Der grüne Europaabgeordnete Sven Giegold hat ein ein ambitioniertes Programm zur Steigerung der Wasserqualität des Rheins gefordert. „Zurückkehrende Lachse werden im Fluss von Chemikalien und Düngemittel empfangen“, klagte Giegold an diesem Mittwoch (26. Februar 2020) gegenüber der Redaktion. Die Mitte Februar in Amsterdam auf einer Konferenz der acht Rhein-Anliegerstaaten beschlossenen Ziele zur Reduzierung von Verunreinigungen des Flusses reichten nicht aus.

Ebenfalls an diesem Mittwoch hatte sich die Internationale Arbeitsgemeinschaft der Wasserwerke im Rheineinzugsgebiet (IAWR) zu Wort gemeldet und die Beschlüsse der Ministerkonferenz hingegen ausdrücklich gelobt. In einer Mitteilung ist gar von „einem historischen Durchbruch“ die Rede. Mikroverunreinigungen des Rheinwassers sollen bis 2040 um mindestens 30% reduziert werden. Die IAWR legte einen 12-Punkte-Katalog für eine zukunftsfähige Trinkwasserversorgung vor.

Ein Vertragsverletzungsverfahren droht

Giegold, der Sprecher der deutschen Grünen im Europaparlament, fordert jedoch eine stärkere Reduzierung von Chemikalien und Düngerückständen im Flusswasser. „Den Rhein-Anliegerländern droht ein Vertragsverletzungsverfahren, wenn sich Wasserqualität und Gewässerzustand nicht schneller bessern“, mahnte der Parlamentarier.

Ende 2019 waren in Brüssel die Verhandlungen der neuen EU-Trinkwasserrichtlinie abgeschlossen worden.

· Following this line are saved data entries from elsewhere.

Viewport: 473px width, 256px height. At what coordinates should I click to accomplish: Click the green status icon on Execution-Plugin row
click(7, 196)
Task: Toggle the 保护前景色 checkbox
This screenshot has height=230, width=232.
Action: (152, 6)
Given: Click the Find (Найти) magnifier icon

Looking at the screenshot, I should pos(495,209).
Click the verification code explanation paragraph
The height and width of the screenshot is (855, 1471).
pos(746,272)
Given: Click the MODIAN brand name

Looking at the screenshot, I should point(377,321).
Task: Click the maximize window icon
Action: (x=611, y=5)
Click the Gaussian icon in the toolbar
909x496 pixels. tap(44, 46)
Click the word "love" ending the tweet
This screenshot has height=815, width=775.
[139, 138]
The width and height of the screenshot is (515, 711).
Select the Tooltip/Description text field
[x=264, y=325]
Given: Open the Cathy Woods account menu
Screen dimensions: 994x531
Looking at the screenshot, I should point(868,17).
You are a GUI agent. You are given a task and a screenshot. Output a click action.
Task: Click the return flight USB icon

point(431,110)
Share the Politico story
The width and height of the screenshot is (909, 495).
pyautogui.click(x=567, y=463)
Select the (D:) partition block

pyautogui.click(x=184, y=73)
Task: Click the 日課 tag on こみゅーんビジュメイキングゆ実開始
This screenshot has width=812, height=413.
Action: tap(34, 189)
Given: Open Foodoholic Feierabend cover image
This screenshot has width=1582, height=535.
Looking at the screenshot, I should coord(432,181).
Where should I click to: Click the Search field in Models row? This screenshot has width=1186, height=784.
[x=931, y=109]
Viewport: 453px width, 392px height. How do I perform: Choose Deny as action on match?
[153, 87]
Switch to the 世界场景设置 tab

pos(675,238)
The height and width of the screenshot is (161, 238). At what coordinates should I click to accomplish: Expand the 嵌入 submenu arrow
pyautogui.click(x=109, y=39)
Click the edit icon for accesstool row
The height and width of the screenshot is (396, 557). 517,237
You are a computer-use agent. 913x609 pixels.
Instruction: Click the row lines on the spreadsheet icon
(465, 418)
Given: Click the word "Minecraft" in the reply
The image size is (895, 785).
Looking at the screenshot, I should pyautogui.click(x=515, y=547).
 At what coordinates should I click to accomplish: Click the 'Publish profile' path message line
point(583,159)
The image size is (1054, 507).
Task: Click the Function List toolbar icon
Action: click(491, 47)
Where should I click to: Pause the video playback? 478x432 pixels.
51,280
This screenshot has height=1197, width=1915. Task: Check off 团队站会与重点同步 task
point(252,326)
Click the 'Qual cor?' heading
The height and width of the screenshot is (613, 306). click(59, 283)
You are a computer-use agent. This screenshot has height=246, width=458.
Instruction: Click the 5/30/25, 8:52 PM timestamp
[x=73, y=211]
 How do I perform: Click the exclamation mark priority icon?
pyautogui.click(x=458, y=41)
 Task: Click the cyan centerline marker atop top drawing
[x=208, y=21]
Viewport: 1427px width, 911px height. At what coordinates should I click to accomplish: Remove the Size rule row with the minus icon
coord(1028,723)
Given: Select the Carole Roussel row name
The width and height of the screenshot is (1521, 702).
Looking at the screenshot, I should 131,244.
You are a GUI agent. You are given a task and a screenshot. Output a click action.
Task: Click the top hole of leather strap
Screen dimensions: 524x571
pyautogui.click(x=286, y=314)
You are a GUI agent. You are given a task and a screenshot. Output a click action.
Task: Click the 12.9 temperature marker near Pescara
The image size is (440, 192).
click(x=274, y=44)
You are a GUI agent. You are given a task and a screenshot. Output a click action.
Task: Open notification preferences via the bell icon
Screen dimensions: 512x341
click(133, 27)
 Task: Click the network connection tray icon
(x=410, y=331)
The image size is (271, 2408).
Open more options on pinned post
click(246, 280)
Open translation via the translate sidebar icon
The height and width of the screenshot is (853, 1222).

Darin hatten sich Parlament und Rat sich u. a. auf strengere Grenzwerte für eine Reihe von Chemikalien geeinigt, so soll beispielsweise der Grenzwert für Blei halbiert werden.. Zudem macht die EU-Kommission schon lange mit ihrer Wasserrahmenrichtlinie und jetzt auch mit dem „Green Deal“ Druck für einen besseren Zustand der Flüsse und Seen.

„Deutschland wird Ziele auch 2027 verfehlen“

Die EU-Wasserrahmenrichtlinie werde in Mitgliedsländern bis heute nicht konsequent umgesetzt, moniert Giegold. Es zeichne sich ab, dass Deutschland die in der Richtlinie eigentlich schon bis 2015 geforderten Ziele, selbst bis zum 2027 erreicht haben werde, meinte der grüne Abgeordnete.